» TASK DETAILS
Copy out each line of the data that contains "magnifier".

START RECORDS PROVIDED

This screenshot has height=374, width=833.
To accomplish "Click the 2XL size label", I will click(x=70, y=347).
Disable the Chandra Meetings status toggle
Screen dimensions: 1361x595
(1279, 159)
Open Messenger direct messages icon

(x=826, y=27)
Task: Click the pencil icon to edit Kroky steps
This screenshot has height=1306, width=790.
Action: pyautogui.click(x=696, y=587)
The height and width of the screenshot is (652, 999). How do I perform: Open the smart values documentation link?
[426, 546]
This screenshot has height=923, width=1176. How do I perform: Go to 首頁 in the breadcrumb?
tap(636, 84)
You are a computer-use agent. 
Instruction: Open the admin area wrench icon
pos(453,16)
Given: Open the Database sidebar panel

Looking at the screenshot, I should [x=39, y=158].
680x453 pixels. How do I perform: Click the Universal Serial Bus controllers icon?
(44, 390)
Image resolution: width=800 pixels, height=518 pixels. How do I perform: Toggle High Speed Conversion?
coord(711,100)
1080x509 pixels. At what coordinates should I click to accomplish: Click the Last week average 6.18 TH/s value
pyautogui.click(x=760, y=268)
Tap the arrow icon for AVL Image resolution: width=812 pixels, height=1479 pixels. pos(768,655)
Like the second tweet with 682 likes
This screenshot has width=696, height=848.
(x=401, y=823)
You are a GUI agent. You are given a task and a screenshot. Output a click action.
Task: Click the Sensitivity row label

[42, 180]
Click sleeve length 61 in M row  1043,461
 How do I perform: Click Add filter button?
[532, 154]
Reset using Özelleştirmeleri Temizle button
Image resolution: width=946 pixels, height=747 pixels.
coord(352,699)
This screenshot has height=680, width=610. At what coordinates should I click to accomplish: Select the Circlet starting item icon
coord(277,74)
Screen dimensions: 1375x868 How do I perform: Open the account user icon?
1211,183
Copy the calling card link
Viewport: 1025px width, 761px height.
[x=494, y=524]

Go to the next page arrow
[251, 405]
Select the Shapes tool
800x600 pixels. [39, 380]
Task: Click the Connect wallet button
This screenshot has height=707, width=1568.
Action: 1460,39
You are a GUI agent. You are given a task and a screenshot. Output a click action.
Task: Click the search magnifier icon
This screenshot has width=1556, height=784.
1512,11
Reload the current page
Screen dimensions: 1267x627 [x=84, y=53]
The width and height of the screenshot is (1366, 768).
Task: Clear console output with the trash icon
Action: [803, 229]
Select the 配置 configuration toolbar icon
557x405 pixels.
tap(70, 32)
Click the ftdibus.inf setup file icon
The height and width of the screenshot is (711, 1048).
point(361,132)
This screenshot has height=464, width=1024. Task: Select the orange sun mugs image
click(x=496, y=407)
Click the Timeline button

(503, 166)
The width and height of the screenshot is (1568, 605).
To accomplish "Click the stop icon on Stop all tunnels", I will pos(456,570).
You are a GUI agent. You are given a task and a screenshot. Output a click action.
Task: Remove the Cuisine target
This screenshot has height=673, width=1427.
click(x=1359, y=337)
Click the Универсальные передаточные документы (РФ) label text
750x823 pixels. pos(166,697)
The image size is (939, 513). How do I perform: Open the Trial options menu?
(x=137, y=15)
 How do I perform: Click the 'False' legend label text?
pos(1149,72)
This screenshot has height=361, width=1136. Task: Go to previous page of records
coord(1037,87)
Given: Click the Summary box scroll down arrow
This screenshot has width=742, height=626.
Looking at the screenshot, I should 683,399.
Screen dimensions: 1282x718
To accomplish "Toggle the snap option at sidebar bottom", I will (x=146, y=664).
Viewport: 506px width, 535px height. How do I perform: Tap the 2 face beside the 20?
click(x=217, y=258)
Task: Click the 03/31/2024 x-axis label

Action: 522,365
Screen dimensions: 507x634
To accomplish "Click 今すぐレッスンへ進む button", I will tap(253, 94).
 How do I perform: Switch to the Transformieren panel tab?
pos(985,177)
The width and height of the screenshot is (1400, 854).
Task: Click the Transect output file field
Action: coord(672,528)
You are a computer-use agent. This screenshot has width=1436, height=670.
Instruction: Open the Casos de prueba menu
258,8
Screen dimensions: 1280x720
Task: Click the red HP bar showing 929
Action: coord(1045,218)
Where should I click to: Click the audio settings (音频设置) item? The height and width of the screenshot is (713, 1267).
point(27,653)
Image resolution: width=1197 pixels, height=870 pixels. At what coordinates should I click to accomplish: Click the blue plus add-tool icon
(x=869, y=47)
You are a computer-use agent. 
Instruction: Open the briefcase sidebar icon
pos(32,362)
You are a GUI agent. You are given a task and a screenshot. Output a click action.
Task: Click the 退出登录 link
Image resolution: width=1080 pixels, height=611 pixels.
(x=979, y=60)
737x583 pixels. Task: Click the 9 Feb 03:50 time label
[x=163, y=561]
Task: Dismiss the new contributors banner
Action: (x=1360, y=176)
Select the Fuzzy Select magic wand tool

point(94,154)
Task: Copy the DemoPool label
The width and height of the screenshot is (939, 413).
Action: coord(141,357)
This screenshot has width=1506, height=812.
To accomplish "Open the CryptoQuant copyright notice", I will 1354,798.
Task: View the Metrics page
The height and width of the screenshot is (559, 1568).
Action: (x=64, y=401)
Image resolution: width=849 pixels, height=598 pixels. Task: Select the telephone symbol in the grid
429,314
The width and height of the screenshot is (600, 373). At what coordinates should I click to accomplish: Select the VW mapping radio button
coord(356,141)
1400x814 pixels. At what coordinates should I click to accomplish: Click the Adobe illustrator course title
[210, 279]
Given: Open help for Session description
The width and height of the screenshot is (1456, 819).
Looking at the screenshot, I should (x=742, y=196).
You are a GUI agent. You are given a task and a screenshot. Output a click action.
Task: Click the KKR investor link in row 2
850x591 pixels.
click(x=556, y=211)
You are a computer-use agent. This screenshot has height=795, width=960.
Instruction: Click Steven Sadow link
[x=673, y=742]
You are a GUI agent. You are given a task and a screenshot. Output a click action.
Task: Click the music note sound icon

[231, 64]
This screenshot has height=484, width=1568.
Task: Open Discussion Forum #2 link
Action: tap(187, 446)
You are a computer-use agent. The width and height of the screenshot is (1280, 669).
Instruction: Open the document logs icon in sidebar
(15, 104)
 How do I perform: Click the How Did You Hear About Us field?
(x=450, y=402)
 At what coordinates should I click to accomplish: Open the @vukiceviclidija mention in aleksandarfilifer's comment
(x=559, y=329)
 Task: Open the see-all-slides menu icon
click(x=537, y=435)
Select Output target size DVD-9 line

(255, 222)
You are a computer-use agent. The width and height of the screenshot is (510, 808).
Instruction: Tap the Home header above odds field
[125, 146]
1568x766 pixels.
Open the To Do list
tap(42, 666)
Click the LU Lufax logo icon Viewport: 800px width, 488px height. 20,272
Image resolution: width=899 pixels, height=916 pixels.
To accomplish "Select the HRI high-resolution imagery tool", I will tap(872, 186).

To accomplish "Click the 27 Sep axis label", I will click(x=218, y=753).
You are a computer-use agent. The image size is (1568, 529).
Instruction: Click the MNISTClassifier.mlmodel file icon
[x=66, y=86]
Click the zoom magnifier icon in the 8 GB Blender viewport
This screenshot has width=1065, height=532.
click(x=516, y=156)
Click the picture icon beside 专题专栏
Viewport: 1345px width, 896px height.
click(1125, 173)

END RECORDS PROVIDED

» OUTPUT FOR THIS EXERCISE
Task: Click the search magnifier icon
Click the zoom magnifier icon in the 8 GB Blender viewport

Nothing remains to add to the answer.